The Mudcat Café TM
Thread #88774   Message #1667901
Posted By: Q (Frank Staplin)
14-Feb-06 - 01:06 AM
Thread Name: Origins: Let Union Be In All Our Hearts - Grange?
Subject: Lyr. Add: LET UNION BE IN ALL OUR HEARTS 2
Several similar nonsense choruses exist, most beginning 'Right folla rolla too rah lie oh (or ay'. There are many that use it and similar lines as a break between verses.
I also think any grange connection, mentioned in a couple of websites, would be incidental, although it could have been taken up by any group that meets together.
There are several English songs that bear the same burden of 'let us be jolly, and join together.'
I believe that 'union' is used in this sense of join and bond ogether. I haven't found the song in any of the usual folk references; it may not be very old.

Lyr. Add: Let Union Be in All Our Hearts (2)

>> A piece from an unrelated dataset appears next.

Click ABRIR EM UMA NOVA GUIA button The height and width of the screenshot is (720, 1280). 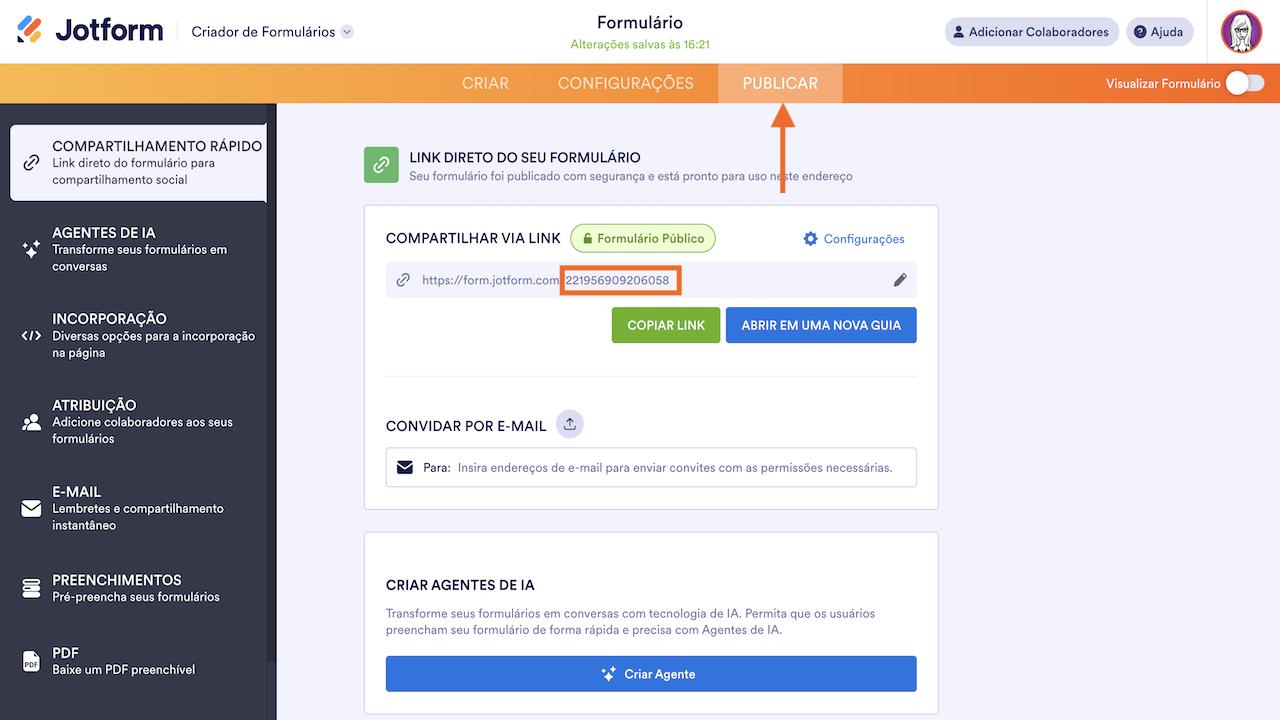click(x=821, y=325)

1. Gather, friends, and let's be jolly
Drive away all melancholy.
For, to grieve, it would be folly,
While we are together.

Chorus:
Right folla rolla, too ra lie oh (3x)
While we are together.

2. Old King Solomon, in all his glory,
Told each wife a different story,
Of the things we take delight in,
While we are together.

3. Eating and drinking are so charmin',
Piping and dancing there's no harm in.
All these things we take delight in,
While we are together.

Cease your quarreling and fightin',
Evil-thinking and back-bitin',
All these things we take delight in,
While we are together.

Grab the bottle as it passes,
Do not fail to fill your glasses,
Toast each moment as it passes,
While we are together.

Not too different from the version in the DT. One of the websites suggesting a Grange connection says the first two lines of the original chorus were:
'Let union be in all our farms
Let all our farms be joined as one.'
No reference is provided.

The version I reproduced above from: http://www.uptownoncalhoun.org/songs/let_union_be.htm
I would guess that it is a fairly recent version.